INFORMATION: Begin

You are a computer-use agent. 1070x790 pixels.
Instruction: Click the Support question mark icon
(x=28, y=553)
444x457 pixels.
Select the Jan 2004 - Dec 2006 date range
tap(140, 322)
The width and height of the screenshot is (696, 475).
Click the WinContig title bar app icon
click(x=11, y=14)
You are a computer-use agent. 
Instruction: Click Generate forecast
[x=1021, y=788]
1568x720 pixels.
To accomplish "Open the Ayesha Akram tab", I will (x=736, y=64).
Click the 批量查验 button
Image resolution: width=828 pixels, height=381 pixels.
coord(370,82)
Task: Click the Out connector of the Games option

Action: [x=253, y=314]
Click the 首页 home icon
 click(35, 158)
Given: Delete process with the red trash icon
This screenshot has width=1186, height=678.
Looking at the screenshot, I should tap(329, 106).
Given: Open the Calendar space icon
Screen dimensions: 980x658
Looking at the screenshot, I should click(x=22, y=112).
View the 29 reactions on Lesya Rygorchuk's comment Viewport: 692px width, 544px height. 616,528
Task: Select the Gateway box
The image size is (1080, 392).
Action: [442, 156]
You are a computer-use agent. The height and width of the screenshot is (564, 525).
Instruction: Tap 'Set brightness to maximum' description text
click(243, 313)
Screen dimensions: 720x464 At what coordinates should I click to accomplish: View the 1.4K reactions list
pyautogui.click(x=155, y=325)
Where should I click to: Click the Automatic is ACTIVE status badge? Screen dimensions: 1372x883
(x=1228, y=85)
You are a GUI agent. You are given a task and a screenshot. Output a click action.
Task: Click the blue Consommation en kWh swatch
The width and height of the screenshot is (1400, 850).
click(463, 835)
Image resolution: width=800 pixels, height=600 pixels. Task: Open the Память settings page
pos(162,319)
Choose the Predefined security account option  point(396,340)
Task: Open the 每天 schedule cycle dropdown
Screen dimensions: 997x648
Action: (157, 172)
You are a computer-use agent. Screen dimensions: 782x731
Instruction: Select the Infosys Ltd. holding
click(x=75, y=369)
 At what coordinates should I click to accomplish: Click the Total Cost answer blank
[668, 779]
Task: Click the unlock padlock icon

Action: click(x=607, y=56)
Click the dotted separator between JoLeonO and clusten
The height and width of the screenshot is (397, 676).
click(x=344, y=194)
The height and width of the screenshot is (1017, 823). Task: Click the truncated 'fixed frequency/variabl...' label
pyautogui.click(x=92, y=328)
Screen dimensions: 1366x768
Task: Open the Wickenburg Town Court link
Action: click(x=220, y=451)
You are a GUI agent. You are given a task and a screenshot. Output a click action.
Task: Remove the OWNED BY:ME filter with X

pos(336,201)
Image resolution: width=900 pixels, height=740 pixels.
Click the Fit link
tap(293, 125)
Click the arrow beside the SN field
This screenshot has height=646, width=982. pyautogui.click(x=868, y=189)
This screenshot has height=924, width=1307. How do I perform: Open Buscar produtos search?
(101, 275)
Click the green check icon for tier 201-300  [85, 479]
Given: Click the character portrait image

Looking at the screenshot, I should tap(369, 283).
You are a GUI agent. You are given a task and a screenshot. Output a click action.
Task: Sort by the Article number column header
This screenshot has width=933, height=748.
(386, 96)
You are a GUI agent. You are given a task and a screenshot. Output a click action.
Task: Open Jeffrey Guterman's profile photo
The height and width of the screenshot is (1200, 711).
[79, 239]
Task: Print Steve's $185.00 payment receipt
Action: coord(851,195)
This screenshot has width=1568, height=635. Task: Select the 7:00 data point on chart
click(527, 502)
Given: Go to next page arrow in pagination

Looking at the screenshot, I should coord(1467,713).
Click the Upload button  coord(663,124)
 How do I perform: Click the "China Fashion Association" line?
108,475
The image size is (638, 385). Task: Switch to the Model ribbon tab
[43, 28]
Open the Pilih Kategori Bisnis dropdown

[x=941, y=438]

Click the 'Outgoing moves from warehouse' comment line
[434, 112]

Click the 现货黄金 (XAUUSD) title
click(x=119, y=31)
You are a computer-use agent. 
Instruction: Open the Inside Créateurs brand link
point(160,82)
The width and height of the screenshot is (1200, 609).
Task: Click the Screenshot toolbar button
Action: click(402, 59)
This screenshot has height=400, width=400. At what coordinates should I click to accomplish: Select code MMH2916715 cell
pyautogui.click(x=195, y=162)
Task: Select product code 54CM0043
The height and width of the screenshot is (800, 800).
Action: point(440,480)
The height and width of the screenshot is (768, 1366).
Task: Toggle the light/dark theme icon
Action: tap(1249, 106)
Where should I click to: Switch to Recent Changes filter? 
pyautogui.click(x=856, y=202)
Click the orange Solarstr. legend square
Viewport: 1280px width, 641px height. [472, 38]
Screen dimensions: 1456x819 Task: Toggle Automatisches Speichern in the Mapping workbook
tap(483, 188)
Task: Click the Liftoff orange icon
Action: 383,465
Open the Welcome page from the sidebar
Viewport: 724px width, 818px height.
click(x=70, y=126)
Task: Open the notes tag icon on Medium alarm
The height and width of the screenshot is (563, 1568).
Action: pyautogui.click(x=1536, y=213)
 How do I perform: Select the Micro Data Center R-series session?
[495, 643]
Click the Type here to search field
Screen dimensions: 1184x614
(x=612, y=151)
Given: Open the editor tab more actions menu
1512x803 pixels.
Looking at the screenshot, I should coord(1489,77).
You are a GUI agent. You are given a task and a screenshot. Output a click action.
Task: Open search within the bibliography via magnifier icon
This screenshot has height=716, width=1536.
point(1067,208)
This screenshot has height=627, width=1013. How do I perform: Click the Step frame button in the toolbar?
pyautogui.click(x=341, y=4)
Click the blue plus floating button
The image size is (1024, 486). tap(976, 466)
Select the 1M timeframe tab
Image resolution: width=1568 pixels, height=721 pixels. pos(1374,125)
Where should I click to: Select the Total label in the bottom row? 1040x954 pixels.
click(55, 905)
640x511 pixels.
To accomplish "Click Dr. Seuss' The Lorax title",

INFORMATION: End

» EXERCISE DIRECTIONS
Lines with the word "computer": copy each one from the data above.

» SOLUTION BELOW
You are a computer-use agent. 1070x790 pixels.
You are a computer-use agent. 
You are a computer-use agent. The height and width of the screenshot is (564, 525).
You are a computer-use agent. Screen dimensions: 782x731
You are a computer-use agent. 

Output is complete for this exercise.